Available records:

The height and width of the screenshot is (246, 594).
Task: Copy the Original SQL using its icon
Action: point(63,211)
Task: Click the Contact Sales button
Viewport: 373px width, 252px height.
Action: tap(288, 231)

==

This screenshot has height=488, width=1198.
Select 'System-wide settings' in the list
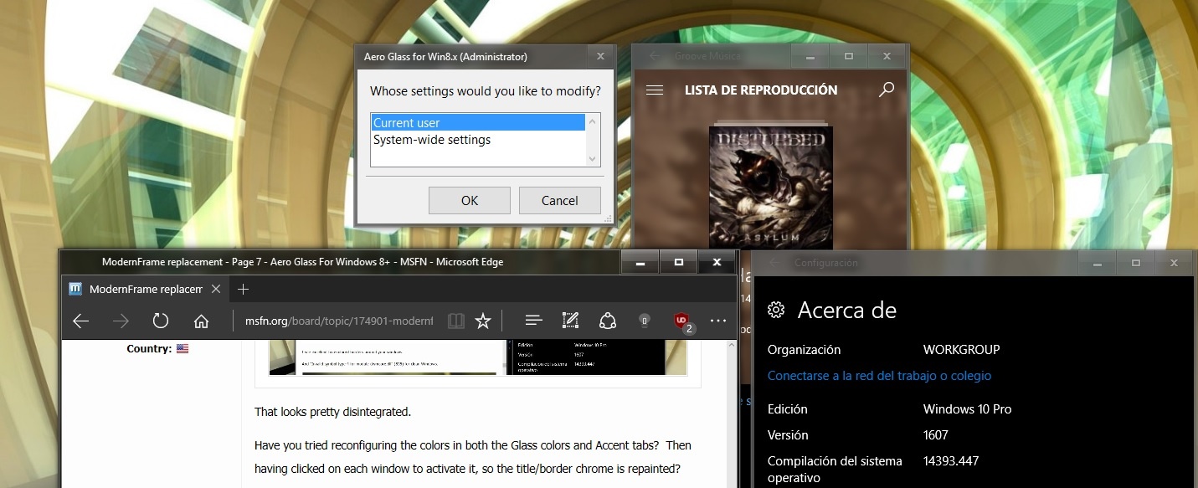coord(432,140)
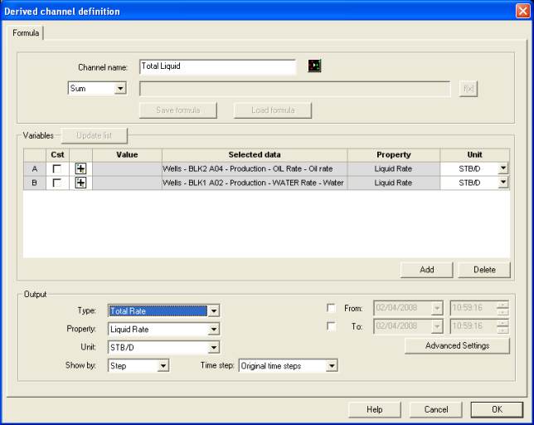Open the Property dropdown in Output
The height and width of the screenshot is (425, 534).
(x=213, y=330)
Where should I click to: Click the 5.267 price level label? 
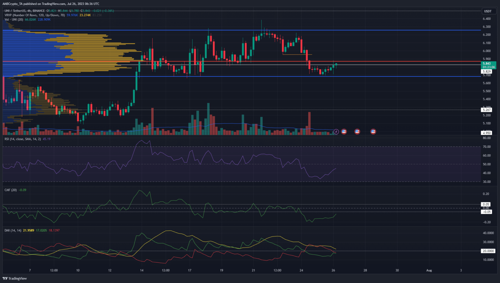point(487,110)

* * *

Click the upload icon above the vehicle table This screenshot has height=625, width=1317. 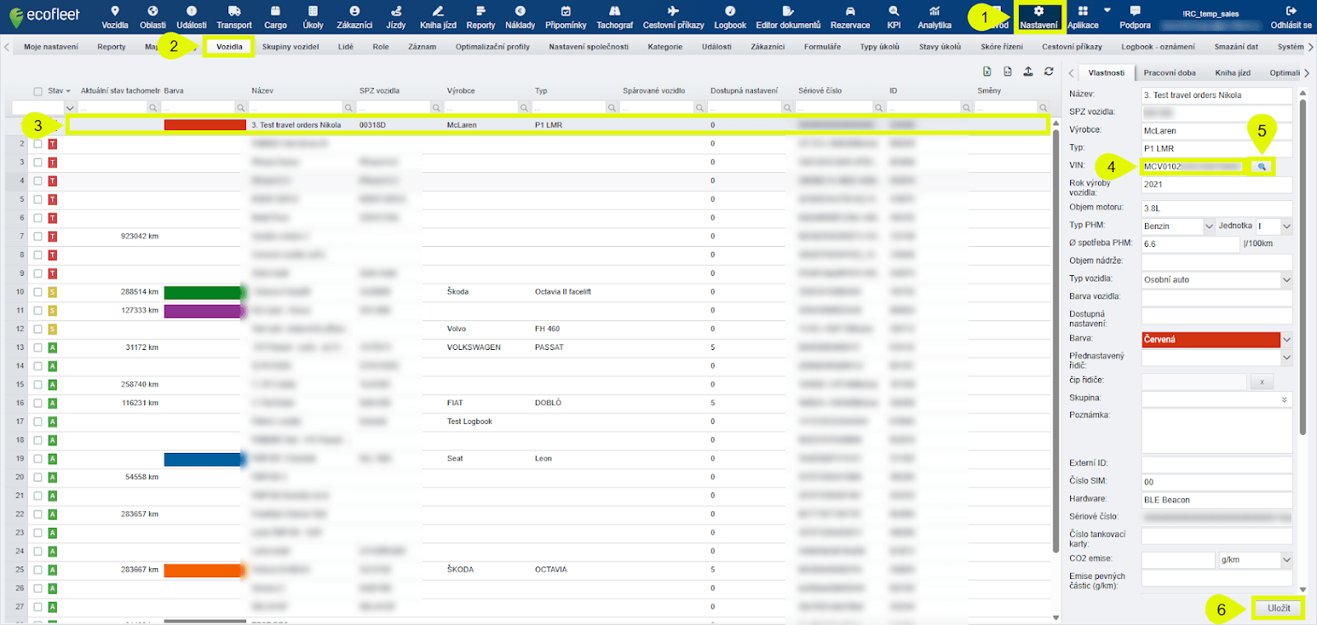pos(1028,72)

What to work on: Can you reproduce the listing word for word, starting at the line that contains "This screenshot has height=488, width=1198." and stopping after the line that contains "point(487,110)", and leave the pictures out?

Written response:
This screenshot has height=488, width=1198.
Select 'System-wide settings' in the list
coord(432,140)
Open the Property dropdown in Output
The height and width of the screenshot is (425, 534).
(x=213, y=330)
Where should I click to: Click the 5.267 price level label? 
point(487,110)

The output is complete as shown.